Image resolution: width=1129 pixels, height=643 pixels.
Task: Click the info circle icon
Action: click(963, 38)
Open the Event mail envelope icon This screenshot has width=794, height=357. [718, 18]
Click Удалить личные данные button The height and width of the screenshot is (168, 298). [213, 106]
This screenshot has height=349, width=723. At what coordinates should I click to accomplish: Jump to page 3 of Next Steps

|---|

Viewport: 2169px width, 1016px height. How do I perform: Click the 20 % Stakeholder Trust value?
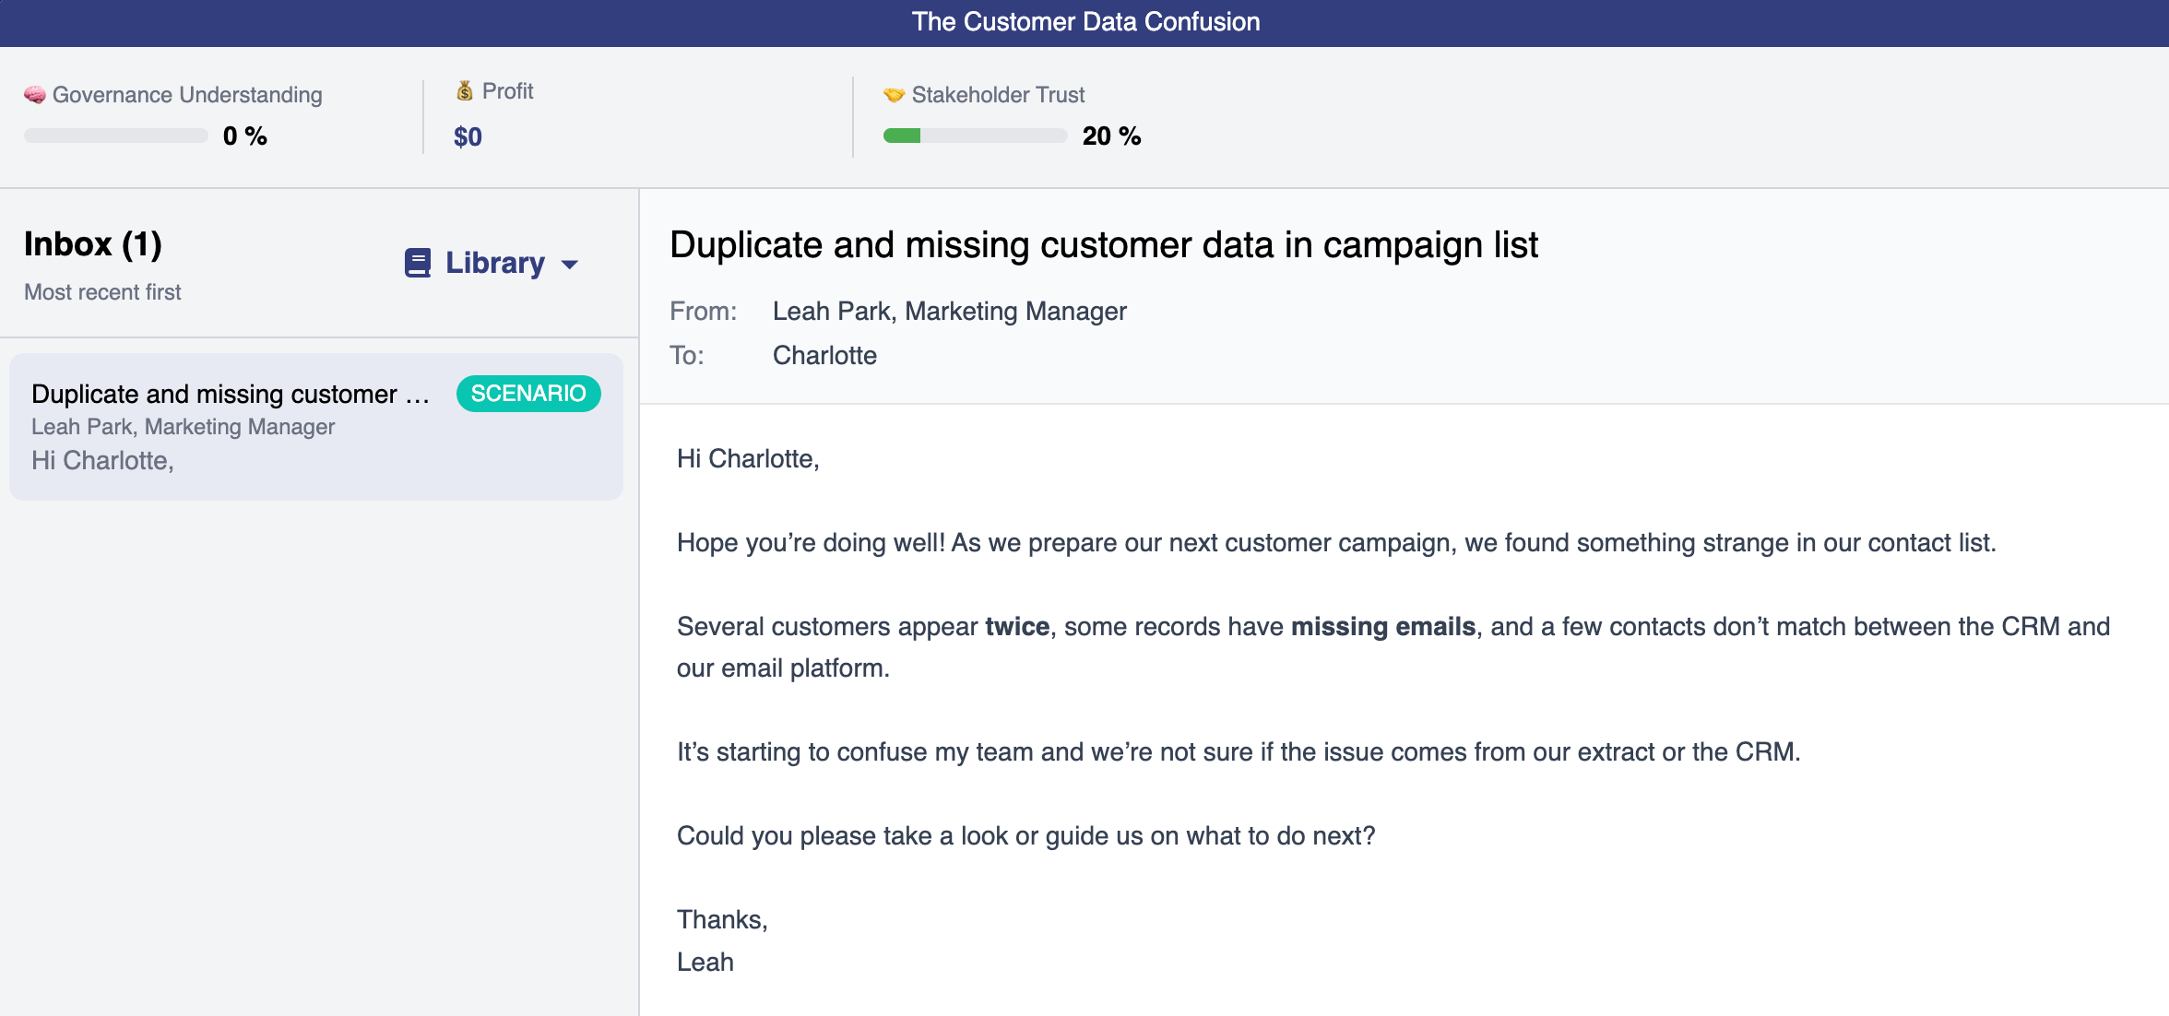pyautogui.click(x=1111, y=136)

|---|

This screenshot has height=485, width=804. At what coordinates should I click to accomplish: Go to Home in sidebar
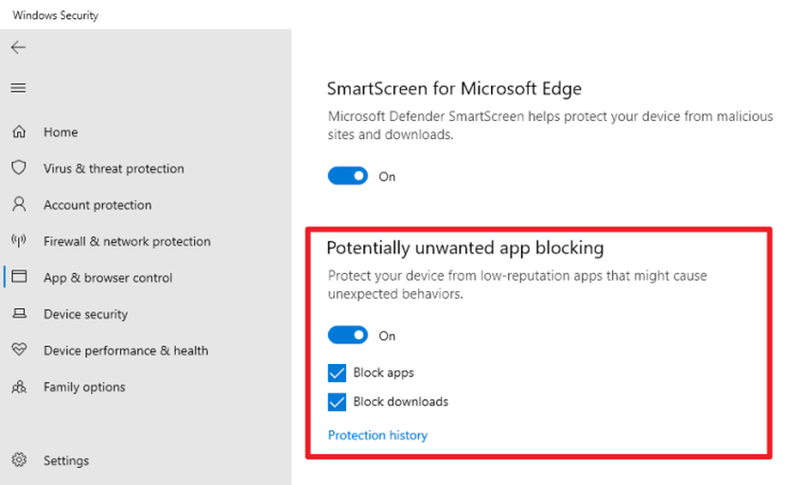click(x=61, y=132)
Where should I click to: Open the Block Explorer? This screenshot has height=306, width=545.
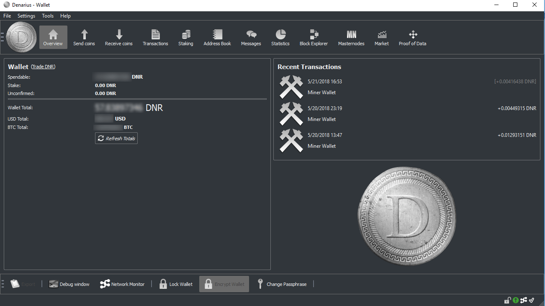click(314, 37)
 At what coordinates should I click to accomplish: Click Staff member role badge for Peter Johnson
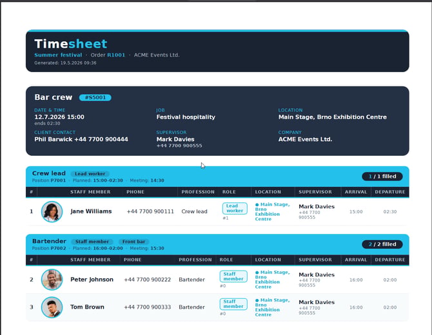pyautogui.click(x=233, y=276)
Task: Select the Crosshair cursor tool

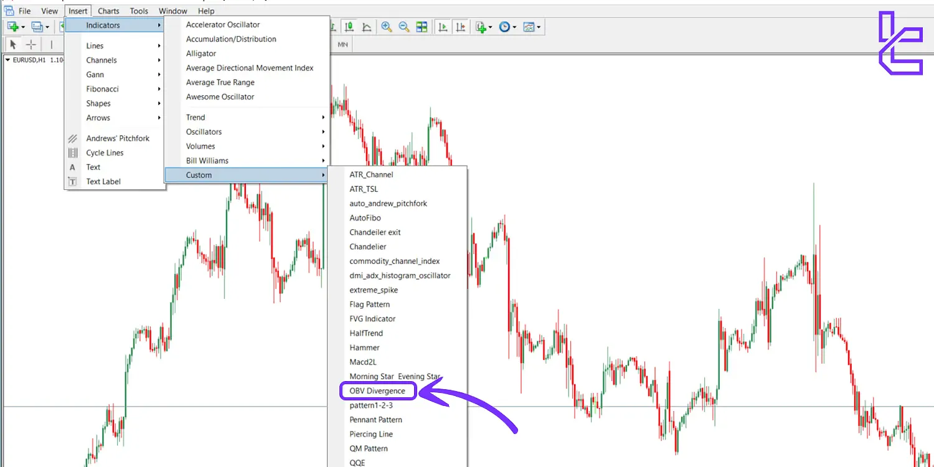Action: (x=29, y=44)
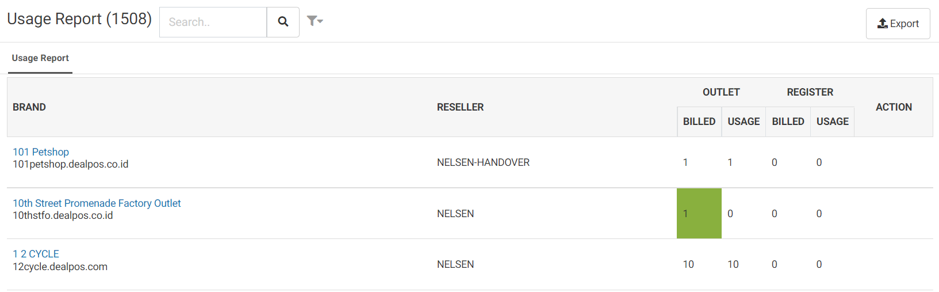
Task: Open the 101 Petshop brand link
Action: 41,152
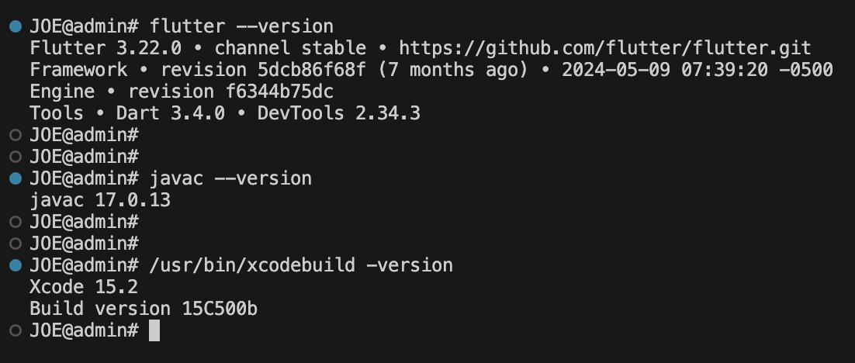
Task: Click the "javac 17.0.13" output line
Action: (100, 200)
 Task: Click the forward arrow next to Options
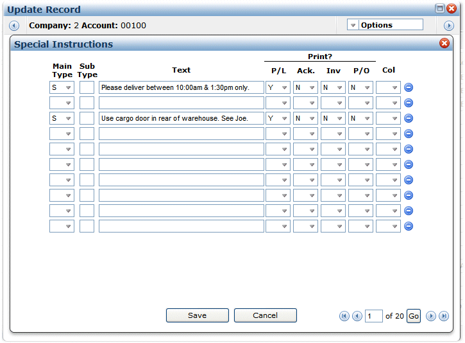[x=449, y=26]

|---|

Activity: Among the records above, repeat exactly the line with "Open the Event", the line with "This screenshot has height=349, width=723.", and every line in between, and only those.

Solution for this task:
Open the Event mail envelope icon This screenshot has width=794, height=357. [718, 18]
Click Удалить личные данные button The height and width of the screenshot is (168, 298). [213, 106]
This screenshot has height=349, width=723. At what coordinates should I click to accomplish: Jump to page 3 of Next Steps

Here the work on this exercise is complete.